Forum Replies Created

  • jeffatjitasa

    Member
    August 22, 2022 at 12:49 pm in reply to: Private: Inflation outside of salaries?

    Sarah – We did the same. I spent a good bit of time over the past year studying companies that have been virtual for a decade or more. There is more than a few of them. The pandemic forced a lot of us into it, but there are great lessons that can be learned by those who went before us. I have a “Distributed Workforce Playbook” that is Jitasa-specific, but includes a lot of links to the research and articles I found most helpful. I’m happy to share (wish I could just add the doc here), so email me and I can send it over. As for the cost, we basically took the rent expense that we are no longer paying, divided by 2, and made that our Travel & Event budget for bringing people together.

  • jeffatjitasa

    Member
    August 4, 2022 at 8:33 pm in reply to: Private: Managing and using cash reserves

    We advise that the level of reserves should really be related to consistency, stability, and diversity of your funding. While we know that macro events can create massive change, there are types of nonprofit revenue sources that are less volatile than others. For example, we work with a variety of youth camping organizations. Highly reliable revenue. Until COVID. Others rely on government contracts that seem reliable, but not if it is 65% of your revenue.

    People talk about the panacea of earned income, but I disagree. Business is hard. 80% of businesses fail. That number is quite likely higher for nonprofits attempting earned income. But I believe there is a place for it as part of a diversified revenue stream. If you have 1,000 donors each giving you relatively the same amounts, you need less cash reserves. Because the chances of all 1,000 abandoning you at the same time is very very low. If you have 1,000 donors and 1 of them makes up 50% of your donations, then you need a far higher cash reserve because the chances of that 1 person abandoning you is very real.

    So while 3 to 6 months is a handy quick benchmark, I think it really takes analyzing the diversity, stability, and consistency of your funding. Assess the risk. And then set the appropriate level. And to go a step further, many banks will provide lines-of-credit to nonprofits if they have donors or Board members who will guarantee them. This can help you reduce your cash reserves so you can pump it into missions, but still have the ability to access cash when and if a storm hits.

  • jeffatjitasa

    Member
    August 4, 2022 at 8:23 pm in reply to: Private: Can salary keep pace?

    We have a client that receives $11 / hour reimbursement for CNAs. They had to shut down the program because they simply can’t hire CNAs at that salary.

    Another one of our clients remarked to us, “We can’t just increase the price of care. We aren’t Starbucks, we can’t just add 50 cents to the price of a cup of coffee.”

  • jeffatjitasa

    Member
    August 4, 2022 at 8:20 pm in reply to: Private: Can salary keep pace?
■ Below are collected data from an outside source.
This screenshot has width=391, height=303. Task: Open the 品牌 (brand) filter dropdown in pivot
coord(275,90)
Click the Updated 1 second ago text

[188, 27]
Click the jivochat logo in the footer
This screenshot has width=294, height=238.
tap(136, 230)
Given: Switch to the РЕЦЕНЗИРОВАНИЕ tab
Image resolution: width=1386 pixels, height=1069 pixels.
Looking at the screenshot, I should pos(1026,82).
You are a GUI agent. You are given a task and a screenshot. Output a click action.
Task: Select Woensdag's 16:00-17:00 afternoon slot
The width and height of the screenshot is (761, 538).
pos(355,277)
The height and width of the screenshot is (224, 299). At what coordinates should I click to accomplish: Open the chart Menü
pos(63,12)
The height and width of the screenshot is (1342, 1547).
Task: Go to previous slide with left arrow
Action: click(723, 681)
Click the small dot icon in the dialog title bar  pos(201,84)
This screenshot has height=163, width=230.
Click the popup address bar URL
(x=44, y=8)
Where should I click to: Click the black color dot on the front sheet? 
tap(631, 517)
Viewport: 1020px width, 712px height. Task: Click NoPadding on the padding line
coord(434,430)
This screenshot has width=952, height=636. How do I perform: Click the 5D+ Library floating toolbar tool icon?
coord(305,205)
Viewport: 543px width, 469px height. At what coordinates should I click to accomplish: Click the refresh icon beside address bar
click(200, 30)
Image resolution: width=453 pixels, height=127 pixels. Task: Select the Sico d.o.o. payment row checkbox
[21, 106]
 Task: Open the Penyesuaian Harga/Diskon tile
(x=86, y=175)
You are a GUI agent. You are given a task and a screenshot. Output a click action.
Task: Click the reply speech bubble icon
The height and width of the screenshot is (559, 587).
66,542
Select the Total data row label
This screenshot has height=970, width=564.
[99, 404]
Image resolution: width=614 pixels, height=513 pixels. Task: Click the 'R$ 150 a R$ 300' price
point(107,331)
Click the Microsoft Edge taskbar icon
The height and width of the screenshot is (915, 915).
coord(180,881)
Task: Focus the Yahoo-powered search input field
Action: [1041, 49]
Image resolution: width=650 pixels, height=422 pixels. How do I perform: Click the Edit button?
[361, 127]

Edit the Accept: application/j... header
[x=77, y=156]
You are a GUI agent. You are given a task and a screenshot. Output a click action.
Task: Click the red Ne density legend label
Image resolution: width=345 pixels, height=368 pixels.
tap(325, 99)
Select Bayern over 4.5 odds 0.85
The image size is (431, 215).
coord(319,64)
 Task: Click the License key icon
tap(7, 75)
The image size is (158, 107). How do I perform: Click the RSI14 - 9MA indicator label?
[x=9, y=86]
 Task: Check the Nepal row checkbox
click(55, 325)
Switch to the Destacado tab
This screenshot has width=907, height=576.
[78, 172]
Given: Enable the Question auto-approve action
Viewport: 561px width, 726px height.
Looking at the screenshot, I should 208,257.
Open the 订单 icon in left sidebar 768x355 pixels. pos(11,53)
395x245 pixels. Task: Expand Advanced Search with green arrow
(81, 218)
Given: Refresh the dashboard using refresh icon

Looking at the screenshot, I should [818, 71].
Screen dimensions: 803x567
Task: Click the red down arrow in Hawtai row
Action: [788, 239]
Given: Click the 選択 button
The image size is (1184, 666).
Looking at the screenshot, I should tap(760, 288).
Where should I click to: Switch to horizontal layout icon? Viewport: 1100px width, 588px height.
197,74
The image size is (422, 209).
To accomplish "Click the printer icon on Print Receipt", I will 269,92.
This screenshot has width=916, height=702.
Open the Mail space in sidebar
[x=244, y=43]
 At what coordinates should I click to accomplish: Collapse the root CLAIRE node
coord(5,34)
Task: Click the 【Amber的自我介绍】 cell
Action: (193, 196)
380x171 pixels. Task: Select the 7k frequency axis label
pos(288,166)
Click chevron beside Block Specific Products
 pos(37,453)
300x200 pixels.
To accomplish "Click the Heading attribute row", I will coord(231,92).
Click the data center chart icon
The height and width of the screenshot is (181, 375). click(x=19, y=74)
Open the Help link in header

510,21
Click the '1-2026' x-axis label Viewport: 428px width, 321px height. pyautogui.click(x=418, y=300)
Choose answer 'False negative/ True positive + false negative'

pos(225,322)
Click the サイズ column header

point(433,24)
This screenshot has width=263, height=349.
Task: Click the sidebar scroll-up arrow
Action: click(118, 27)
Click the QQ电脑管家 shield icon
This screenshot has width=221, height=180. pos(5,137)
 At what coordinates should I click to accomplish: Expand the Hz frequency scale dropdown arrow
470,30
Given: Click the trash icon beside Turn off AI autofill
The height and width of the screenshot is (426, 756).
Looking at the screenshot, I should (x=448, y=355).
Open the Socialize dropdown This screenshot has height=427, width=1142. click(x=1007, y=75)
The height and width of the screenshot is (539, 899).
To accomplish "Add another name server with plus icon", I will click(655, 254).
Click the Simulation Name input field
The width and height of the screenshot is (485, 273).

    I love this idea of a one-time cost of living bonus. The nice thing is it then gives you time to see if inflation subsides. Taking away a pay increase is nearly impossible, not giving the bonus next year is easy and budget friendly. Or you buy yourself time to raise the money, or reallocate money, to ensure you can give significant raises. The challenge is most people give our raises annually, but inflation hits immediately. Which is why I LOVE the bonus idea.